**ACTIVITY:** Filter the entries, keeping every line with the word "agent".

Entries taken from a collection
******************************

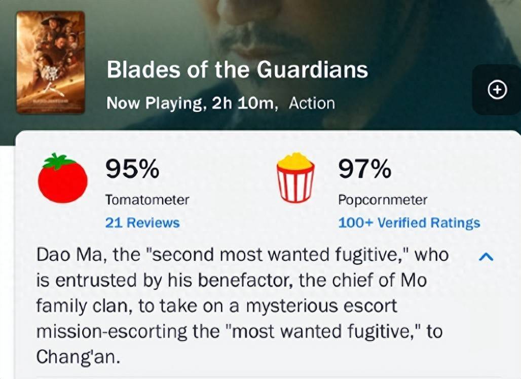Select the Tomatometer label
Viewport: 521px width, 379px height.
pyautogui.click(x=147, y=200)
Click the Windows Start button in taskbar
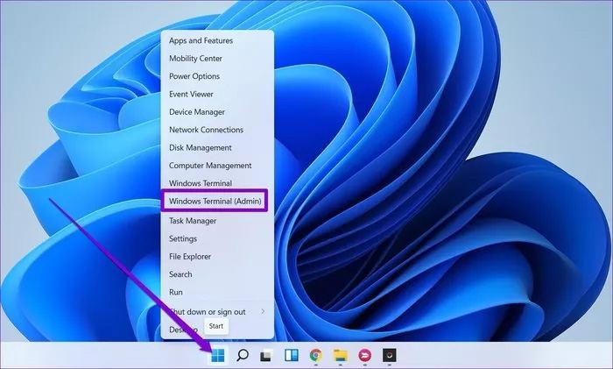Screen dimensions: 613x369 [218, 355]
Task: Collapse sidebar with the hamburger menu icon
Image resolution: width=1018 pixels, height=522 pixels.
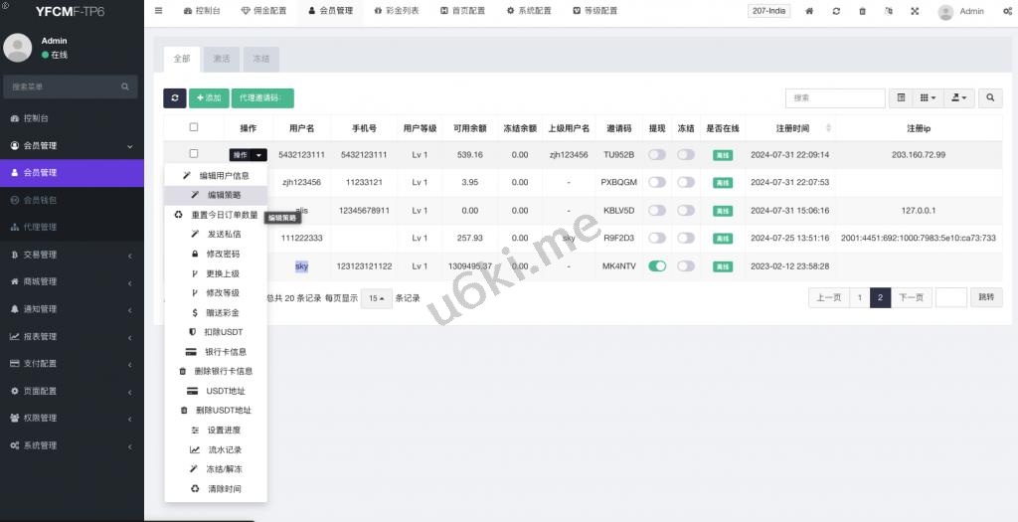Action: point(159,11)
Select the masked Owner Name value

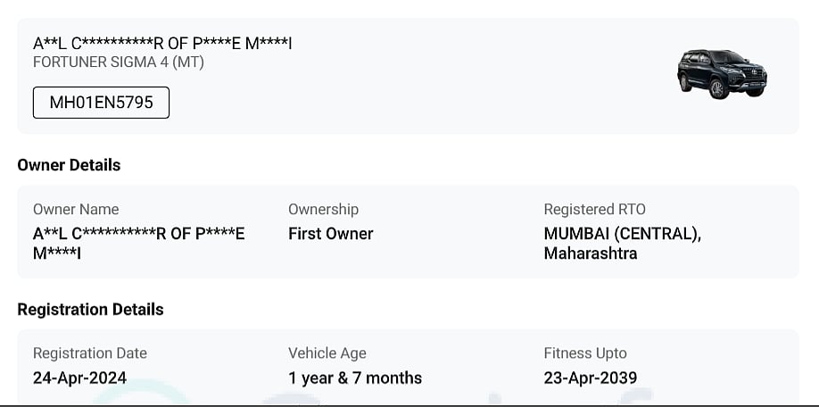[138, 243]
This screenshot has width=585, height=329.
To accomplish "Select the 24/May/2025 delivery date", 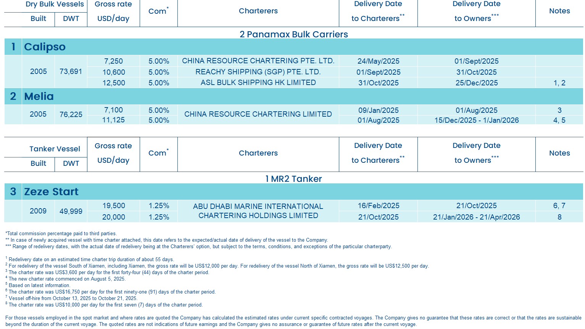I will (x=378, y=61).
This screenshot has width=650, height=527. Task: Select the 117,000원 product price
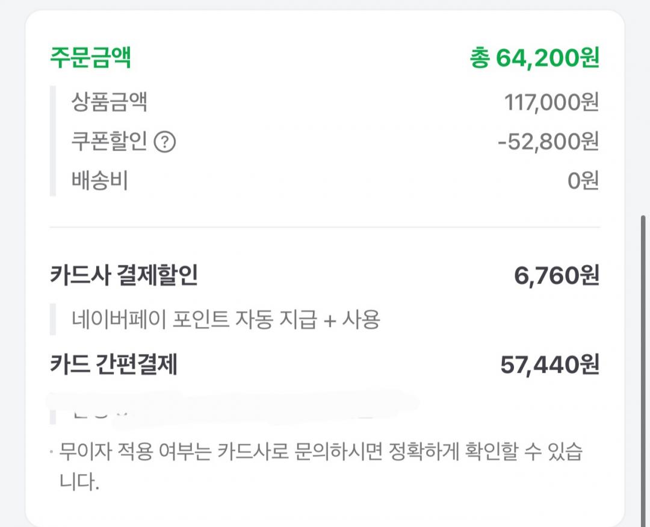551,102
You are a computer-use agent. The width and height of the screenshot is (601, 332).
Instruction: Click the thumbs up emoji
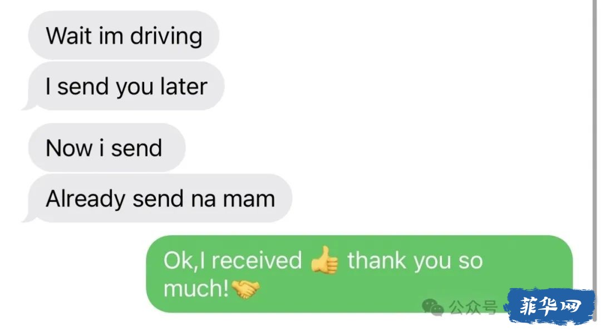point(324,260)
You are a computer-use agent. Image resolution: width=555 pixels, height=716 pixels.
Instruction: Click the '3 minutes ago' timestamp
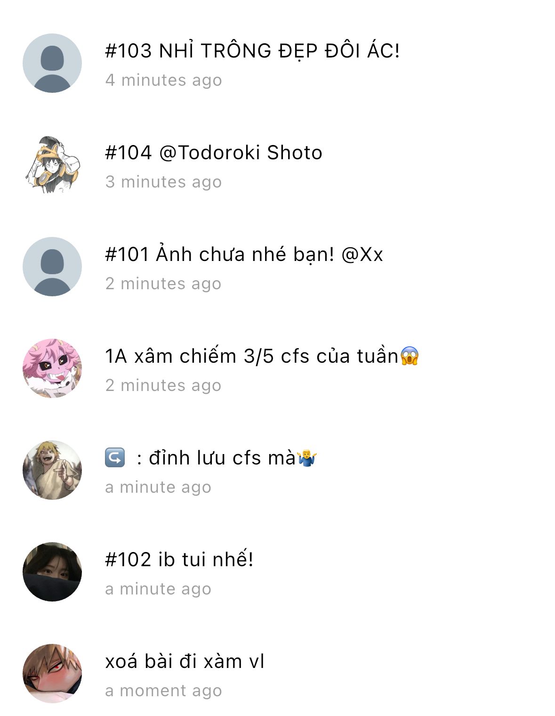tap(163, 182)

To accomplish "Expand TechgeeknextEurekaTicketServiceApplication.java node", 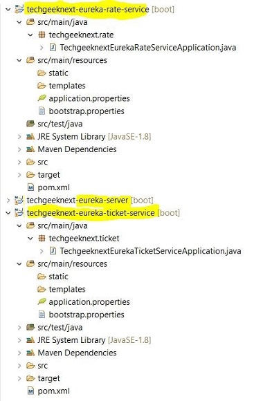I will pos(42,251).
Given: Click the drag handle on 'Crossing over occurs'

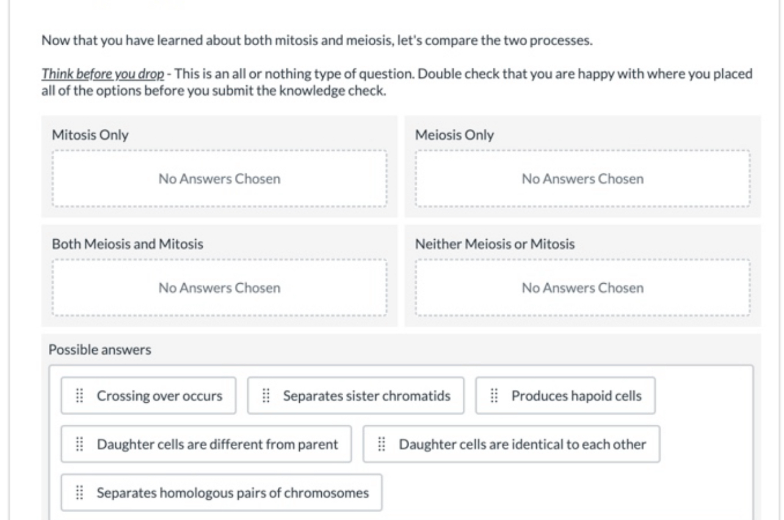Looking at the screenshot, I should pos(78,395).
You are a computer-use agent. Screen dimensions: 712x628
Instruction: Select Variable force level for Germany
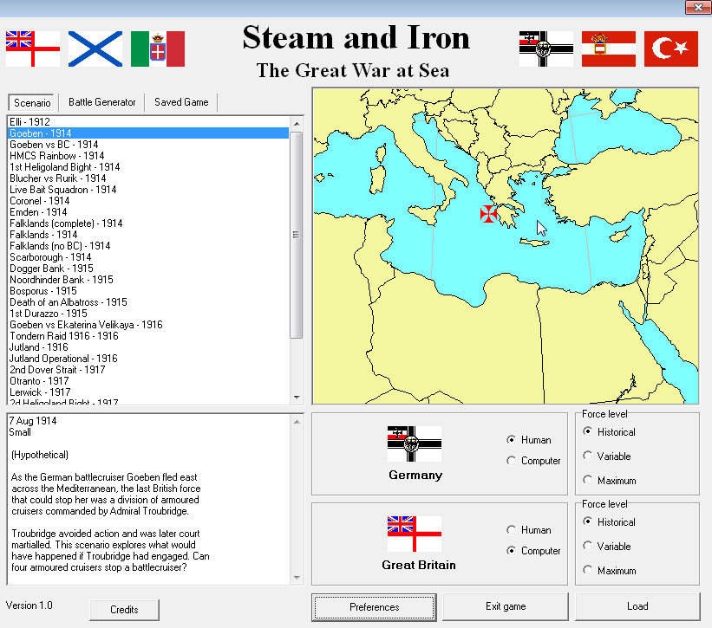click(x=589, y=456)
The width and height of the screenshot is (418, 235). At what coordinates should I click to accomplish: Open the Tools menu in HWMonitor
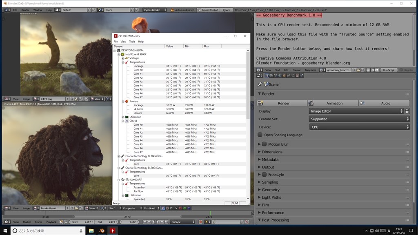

******************************

**WRITTEN RESPONSE:**
You are a computer-use agent. The width and height of the screenshot is (601, 332).
You are a computer-use agent. Image resolution: width=555 pixels, height=716 pixels.
You are a computer-use agent. Screen dimensions: 712x628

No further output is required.